作業指示.
以下の資料の冒頭から「center [1483, 531].」を含む行までを、両端の行も含めて一字一句変えずに書き写すこと。

作業用資料.
----------

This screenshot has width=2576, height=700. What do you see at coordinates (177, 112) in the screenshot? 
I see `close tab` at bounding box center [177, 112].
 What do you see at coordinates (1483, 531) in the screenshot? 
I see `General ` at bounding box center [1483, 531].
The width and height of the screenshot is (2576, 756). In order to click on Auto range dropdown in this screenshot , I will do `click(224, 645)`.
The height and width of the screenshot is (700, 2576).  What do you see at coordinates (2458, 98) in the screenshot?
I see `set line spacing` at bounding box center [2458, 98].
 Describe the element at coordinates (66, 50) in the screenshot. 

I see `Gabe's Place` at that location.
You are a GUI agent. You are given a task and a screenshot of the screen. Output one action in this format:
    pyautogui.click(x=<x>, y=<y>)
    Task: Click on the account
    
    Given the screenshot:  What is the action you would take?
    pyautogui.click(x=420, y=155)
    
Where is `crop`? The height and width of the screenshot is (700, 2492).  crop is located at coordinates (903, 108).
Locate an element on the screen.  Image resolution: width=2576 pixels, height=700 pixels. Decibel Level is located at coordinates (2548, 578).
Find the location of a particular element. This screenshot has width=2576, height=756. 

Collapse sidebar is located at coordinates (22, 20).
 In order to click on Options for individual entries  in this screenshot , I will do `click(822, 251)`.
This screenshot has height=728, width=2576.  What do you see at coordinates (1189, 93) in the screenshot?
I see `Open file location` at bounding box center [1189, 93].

----------

解答.
This screenshot has width=2576, height=700. What do you see at coordinates (177, 112) in the screenshot? 
I see `close tab` at bounding box center [177, 112].
 What do you see at coordinates (1483, 531) in the screenshot? 
I see `General ` at bounding box center [1483, 531].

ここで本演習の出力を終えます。